The gelding ran 1 1/4 miles in 2:02.66 and paid US$103.20 to win.

“I am so happy for him,” said Toronto native Dave Cotey, Mine That Bird’s former owner and trainer. “I’m ecstatic. I’d love to be down there to give him a big kiss.”

Mine That Bird is only the third horse of Canadian pedigree to win the Derby. The legendary Northern Dancer won it in 1964, and Sunny’s Halo wore the roses in 1983.

Cotey, who originally purchased Mine That Bird for $9,500, watched the Derby from Woodbine Racetrack.
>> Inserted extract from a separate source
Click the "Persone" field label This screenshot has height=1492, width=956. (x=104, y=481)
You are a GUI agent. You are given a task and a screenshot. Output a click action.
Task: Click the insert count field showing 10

“When I saw him closing on the rail, I yelled, ‘Here he comes!”’ said Cotey, who later sold the horse to a New Mexico-based ranch. “I almost lost my voice. I’m just so happy for him and his connections.

“We did well with him. He always brought his A-game to the races. He was a nice horse to be around and work with.”

Pioneer of the Nile finished second for freshly minted Hall of Fame trainer Bob Baffert, a three-time Derby winner. Musket Man was another nose back in third, followed by Papa Clem, who was sired by Canadian-bred Smart Strike.

Friesan Fire, the 7-2 wagering favourite of 153,563 fans, was 18th in the 19-horse field.

Earlier, I Want Revenge became the first morning-line favourite to be scratched on Derby Day after inflammation was detected in the colt’s left front ankle. The injury wasn’t believed to be career-threatening but worrisome enough to prompt trainer Jeff Mullins and owner David Lanzman to withdraw.

Mine That Bird got squeezed coming out of the starting gate, but Borel took a firm hold and wrestled the horse to the rail while they were in last place.

They stayed there the entire race, moving up to 12th after a mile, except for a key late move around a horse in their path. Borel found an opening in the stretch and shot the gelding through a tight spot inside of two other horses.

“I had enough room,” Borel said. “He’s a small horse.”

Once free, Mine That Bird quickly accelerated toward an improbable victory.